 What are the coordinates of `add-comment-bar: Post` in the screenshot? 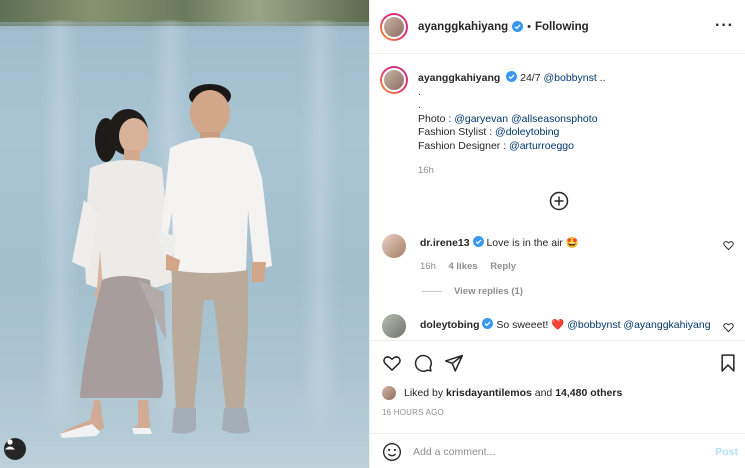 It's located at (558, 450).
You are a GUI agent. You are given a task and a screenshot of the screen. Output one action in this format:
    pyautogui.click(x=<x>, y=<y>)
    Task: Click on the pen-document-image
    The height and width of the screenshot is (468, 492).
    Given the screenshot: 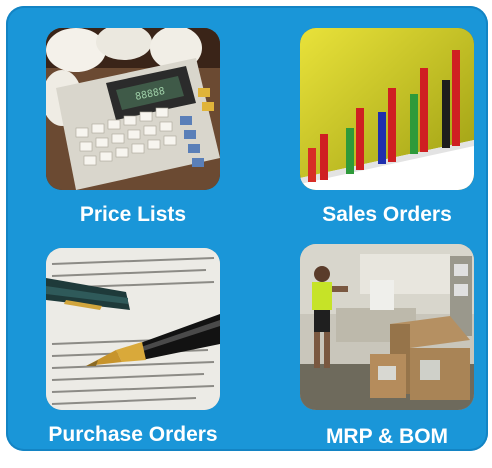 What is the action you would take?
    pyautogui.click(x=133, y=329)
    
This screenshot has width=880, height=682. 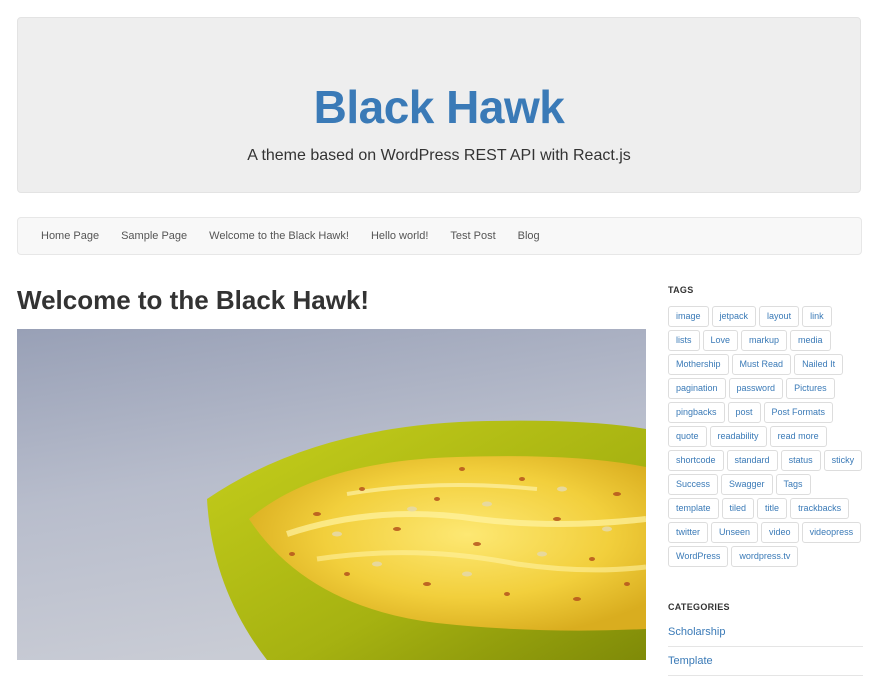 What do you see at coordinates (193, 300) in the screenshot?
I see `post-title: Welcome to the Black Hawk!` at bounding box center [193, 300].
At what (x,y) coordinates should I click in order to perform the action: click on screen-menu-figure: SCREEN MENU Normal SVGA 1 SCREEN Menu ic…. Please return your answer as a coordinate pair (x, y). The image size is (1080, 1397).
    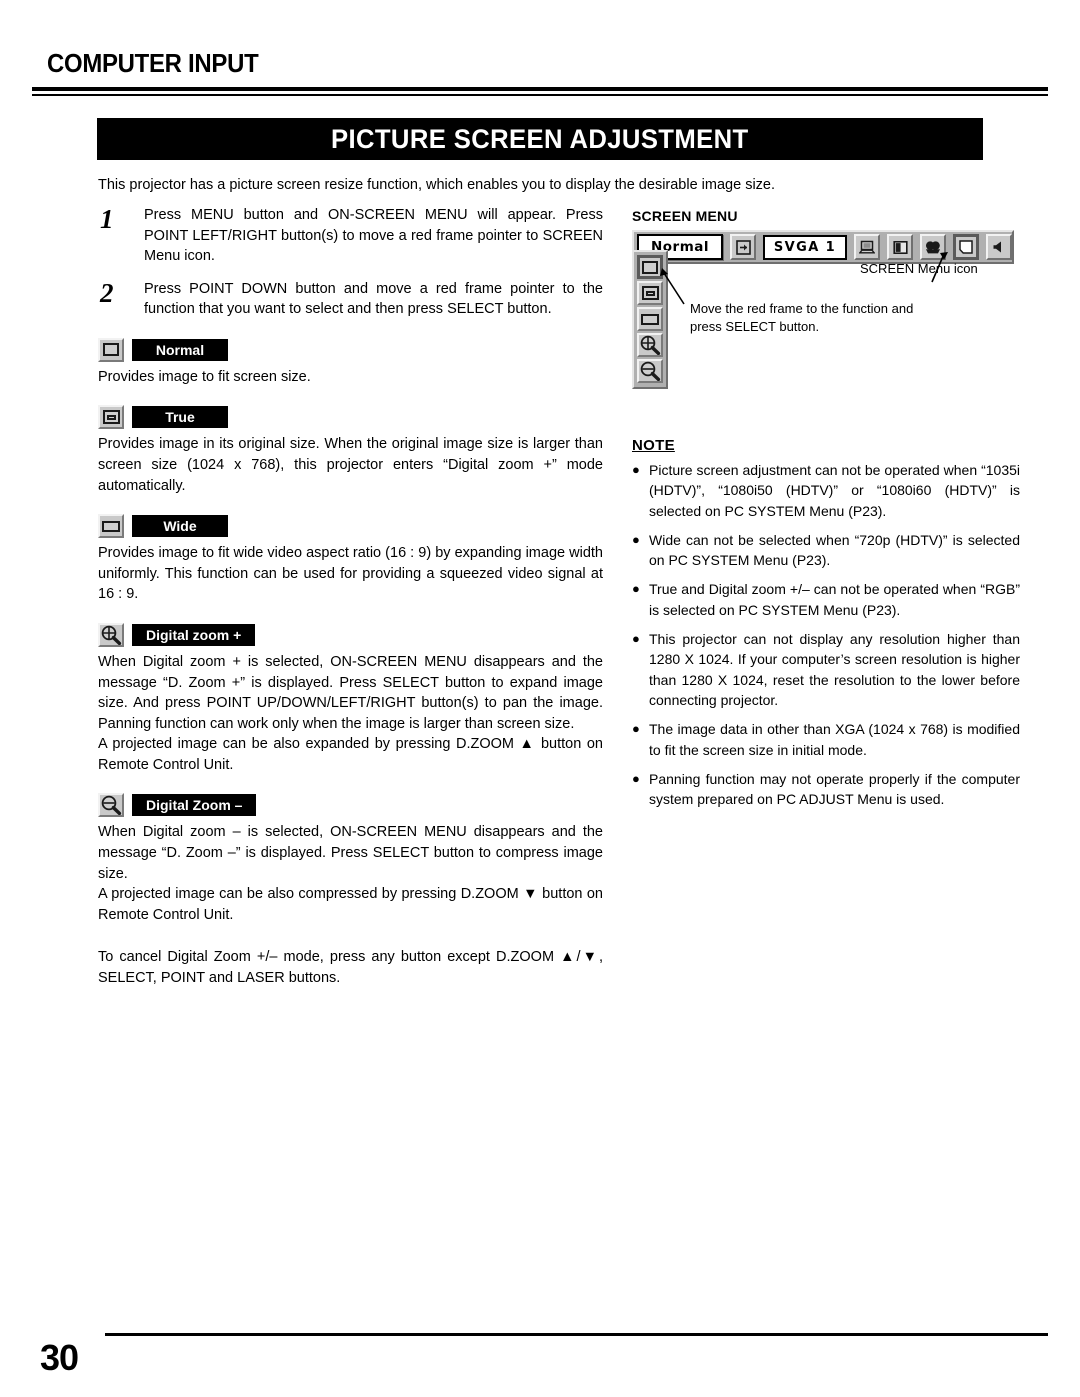
    Looking at the image, I should click on (823, 298).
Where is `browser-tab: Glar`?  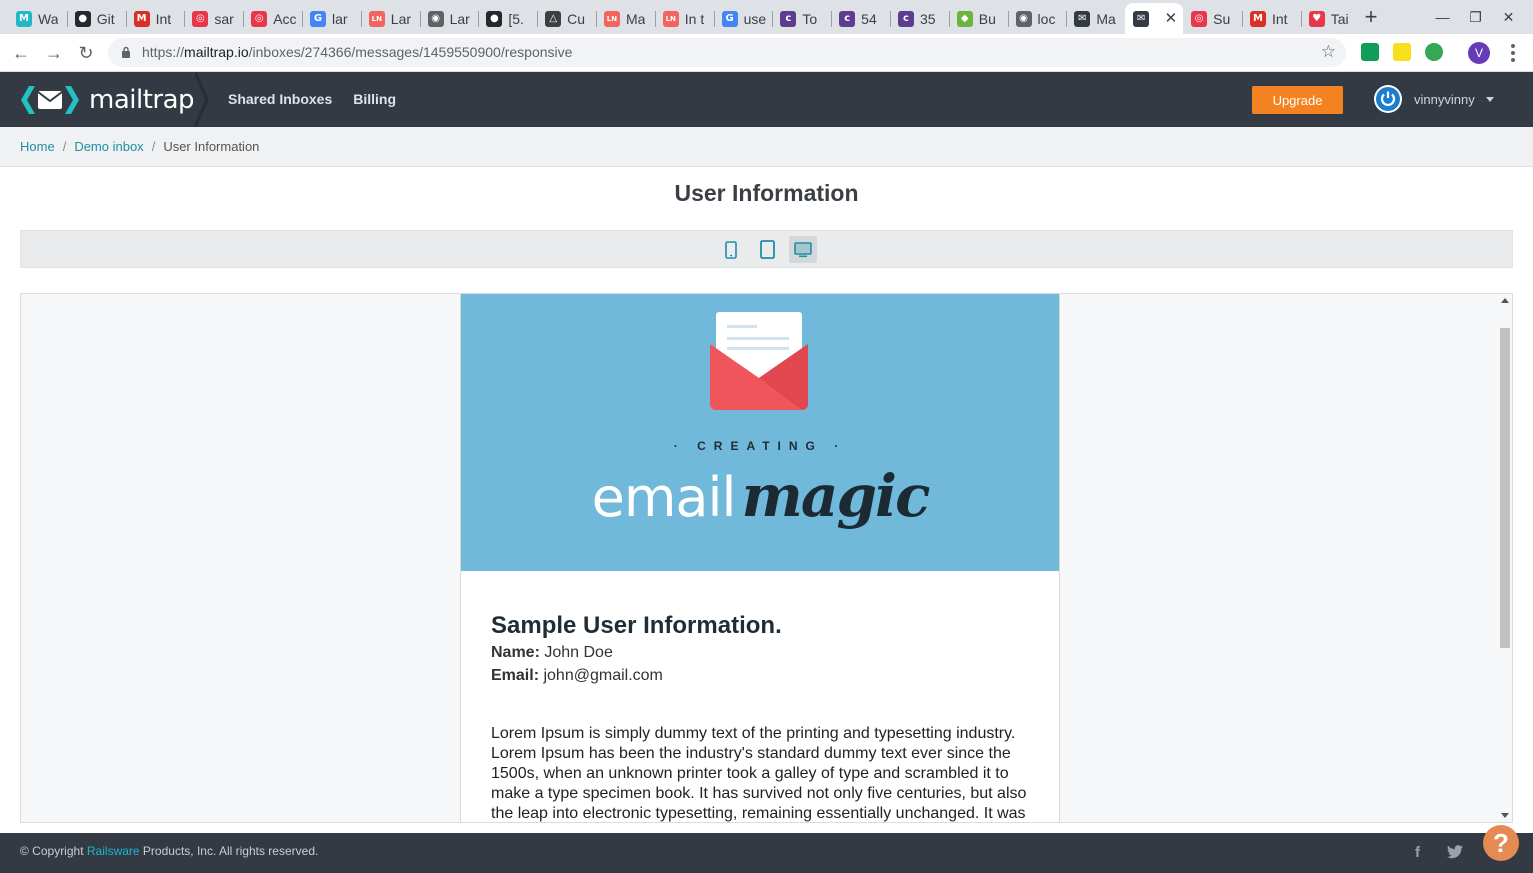 browser-tab: Glar is located at coordinates (331, 18).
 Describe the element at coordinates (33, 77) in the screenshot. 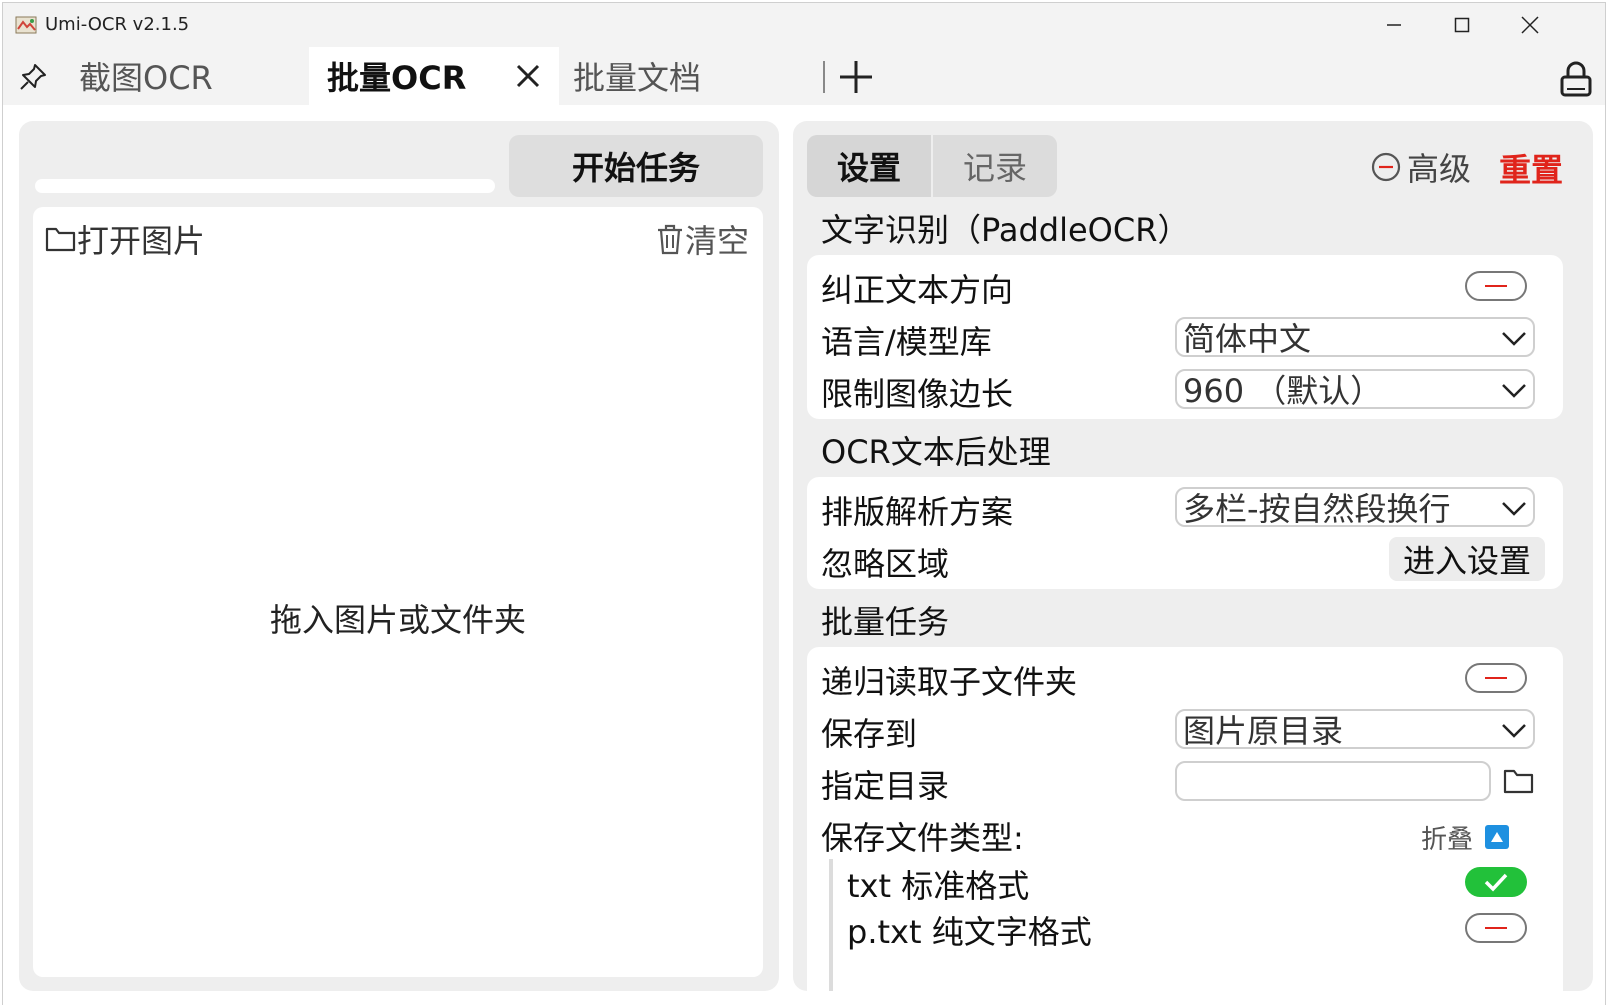

I see `pin-icon` at that location.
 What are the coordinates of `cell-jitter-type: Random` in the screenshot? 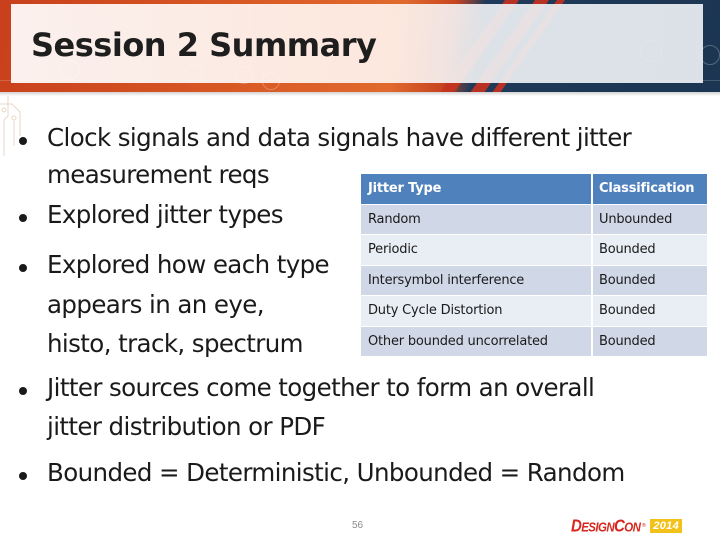 It's located at (477, 219).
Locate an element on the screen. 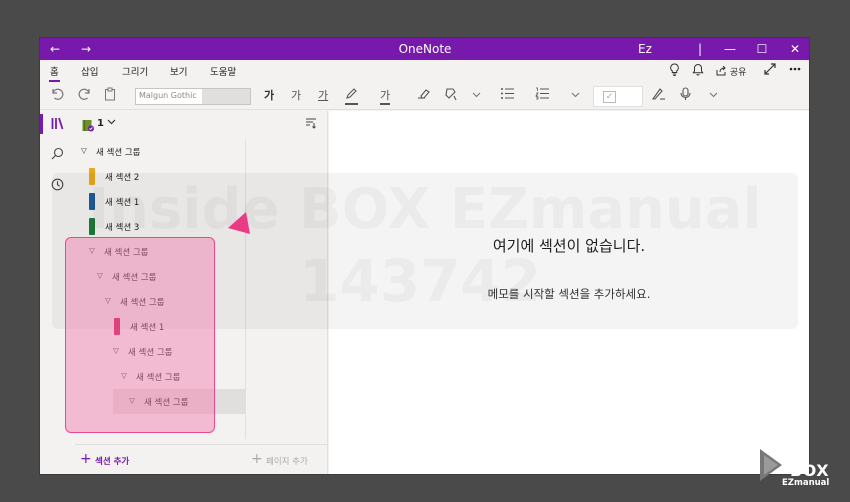 The height and width of the screenshot is (502, 850). lightbulb-icon is located at coordinates (674, 71).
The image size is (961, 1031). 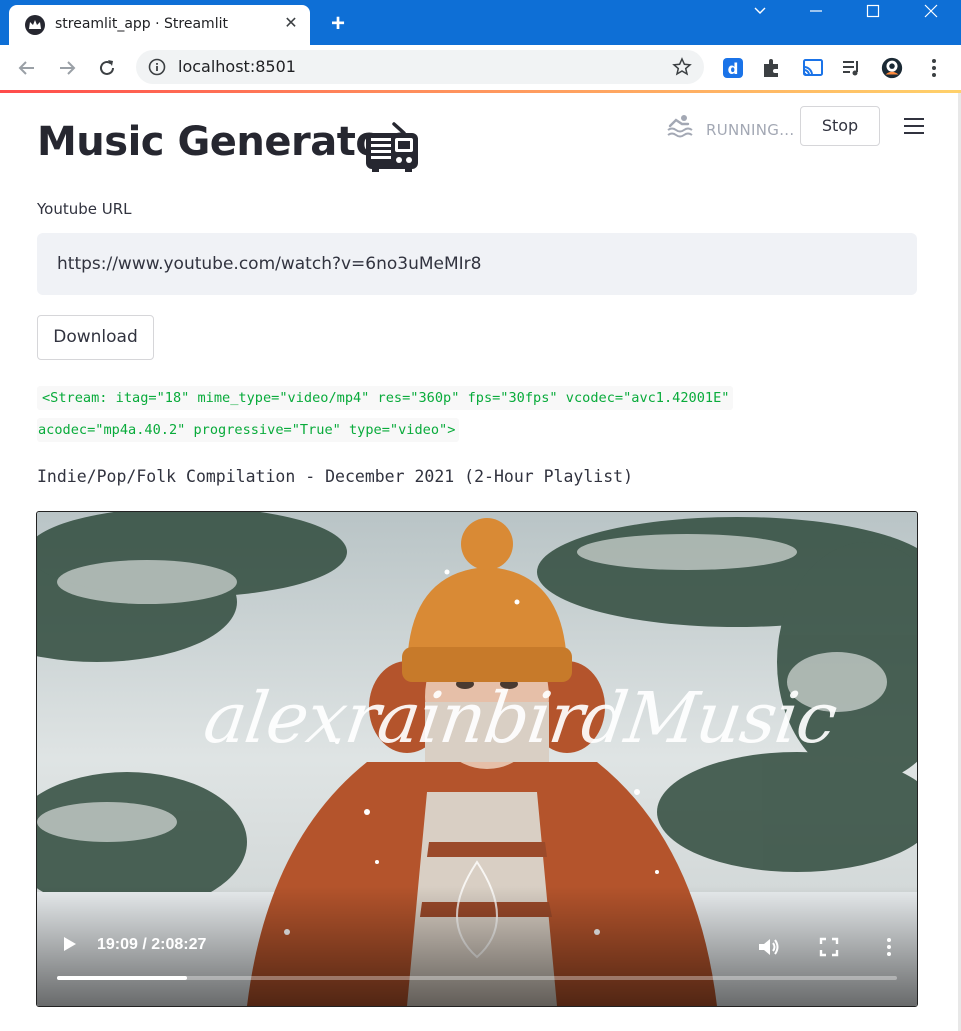 What do you see at coordinates (338, 24) in the screenshot?
I see `new-tab-button: +` at bounding box center [338, 24].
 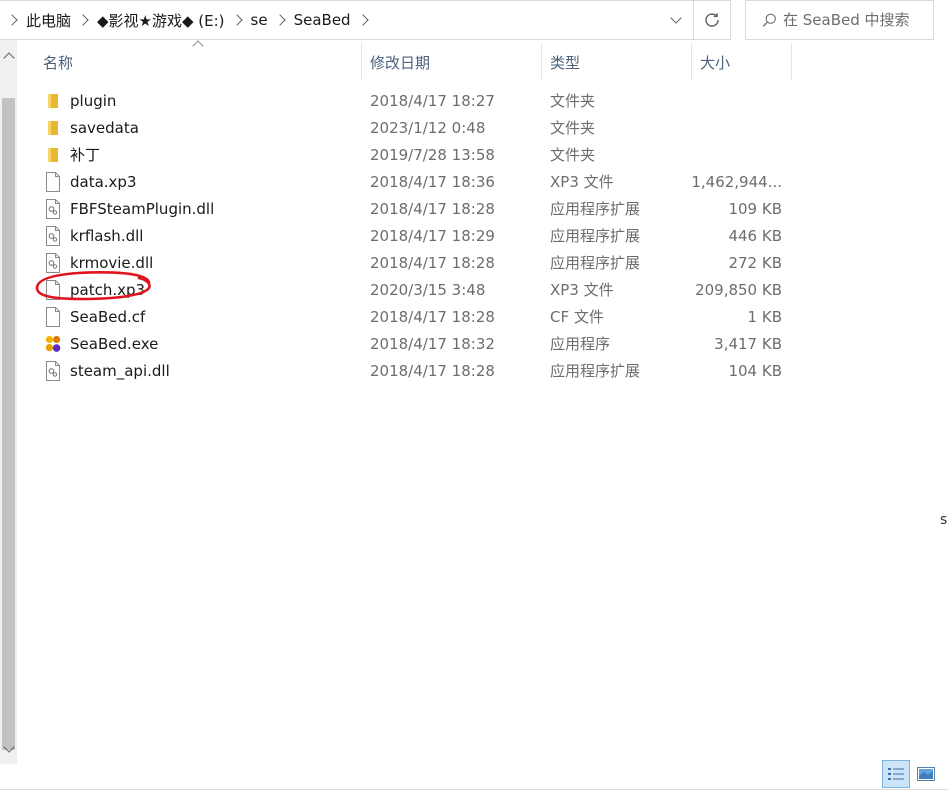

-- -- --

PROBLEM — Copy the part of the entries that opens with the line containing "You are a GUI" and closes with the line containing "The height and width of the screenshot is (468, 492).", including both of those lines.

SOLUTION BELOW —
You are a GUI agent. You are given a task and a screenshot of the screen. Output one action in this format:
    pyautogui.click(x=<x>, y=<y>)
    Task: Click on the pen-document-image
    The height and width of the screenshot is (468, 492).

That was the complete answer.